12 de Março de 1930: Mahatma Gandhi inicia a Marcha do Sal

Também conhecida pelo nome de Satyagraha, a Marcha do Sal foi um movimento com o objectivo de impedir a proibição da actividade de extracção do sal na Índia, que era uma colónia inglesa. Com a medida, uma proibição dos britânicos, Mahatma Gandhi iniciou uma caminhada que começou no mosteiro Sabarmati Ashram e terminou em Dandi, pequena aldeia em que o líder revolucionário pegou num punhado de sal como gesto simbólico. Mesmo após a prisão de Gandhi, o movimento continuou até Bombaim.

Na realização deste manifesto, Gandhi foi acompanhado por um bom número de seguidores, porém,  não incitou nenhum deles a acompanhá-lo, o que impediu uma reacção instantânea das autoridades britânicas.

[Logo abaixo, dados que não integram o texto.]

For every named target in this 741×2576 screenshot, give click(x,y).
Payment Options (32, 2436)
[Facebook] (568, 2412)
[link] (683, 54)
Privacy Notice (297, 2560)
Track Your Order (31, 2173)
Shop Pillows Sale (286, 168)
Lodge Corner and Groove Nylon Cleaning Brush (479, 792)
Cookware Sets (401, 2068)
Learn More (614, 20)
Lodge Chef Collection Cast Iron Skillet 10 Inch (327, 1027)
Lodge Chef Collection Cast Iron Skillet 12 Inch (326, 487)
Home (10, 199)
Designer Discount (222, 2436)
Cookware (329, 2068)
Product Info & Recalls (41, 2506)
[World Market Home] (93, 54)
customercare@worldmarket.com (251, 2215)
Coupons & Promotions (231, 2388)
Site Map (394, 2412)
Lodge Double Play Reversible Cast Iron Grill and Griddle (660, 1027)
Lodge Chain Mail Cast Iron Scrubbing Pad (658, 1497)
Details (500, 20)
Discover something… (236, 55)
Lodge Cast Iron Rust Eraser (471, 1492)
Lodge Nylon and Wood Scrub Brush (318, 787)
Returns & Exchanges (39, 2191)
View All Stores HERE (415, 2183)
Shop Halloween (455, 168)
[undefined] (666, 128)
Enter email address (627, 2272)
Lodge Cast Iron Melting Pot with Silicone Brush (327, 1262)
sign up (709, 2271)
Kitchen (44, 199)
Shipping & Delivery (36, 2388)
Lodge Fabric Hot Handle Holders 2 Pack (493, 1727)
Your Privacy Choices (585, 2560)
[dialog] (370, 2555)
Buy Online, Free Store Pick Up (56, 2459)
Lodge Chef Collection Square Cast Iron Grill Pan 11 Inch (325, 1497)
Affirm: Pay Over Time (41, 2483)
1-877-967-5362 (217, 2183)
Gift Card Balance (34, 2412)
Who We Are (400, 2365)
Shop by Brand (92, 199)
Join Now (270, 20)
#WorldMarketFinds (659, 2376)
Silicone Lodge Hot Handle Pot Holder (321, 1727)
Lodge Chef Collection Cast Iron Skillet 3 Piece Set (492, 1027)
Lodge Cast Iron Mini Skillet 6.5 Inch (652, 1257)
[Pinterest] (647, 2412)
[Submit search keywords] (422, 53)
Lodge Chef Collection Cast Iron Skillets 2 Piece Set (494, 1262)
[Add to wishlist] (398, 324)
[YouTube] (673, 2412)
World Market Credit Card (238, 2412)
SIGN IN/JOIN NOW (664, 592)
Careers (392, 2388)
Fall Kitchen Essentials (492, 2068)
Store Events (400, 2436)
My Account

A Marcha do Sal foi iniciada no dia 12 do mês de Março de 1930 e terminou no dia 6 de Abril do referido ano.


Para descanso e alimentação, o grupo parava nas cidades em que passava, o que apenas aumentava o número de seguidores da Marcha. O principal motivo do protesto foi uma imposição da Inglaterra  que tinha o monopólio sobre a distribuição do sal. O monopólio obrigava  todos os consumidores indianos, entre eles os mais pobres, a pagar um imposto sobre o sal e instituía a proibição de eles mesmos recolherem sal e criarem salinas.

No último dia da manifestação, 6 de Abril, os participantes realizaram o ritual sagrado do banho hindu. Depois, Mahatma Gandhi caminhou até à beira do mar e apanhou um punhado de sal. Então, mecanicamente, os seus milhares de seguidores fizeram o mesmo movimento.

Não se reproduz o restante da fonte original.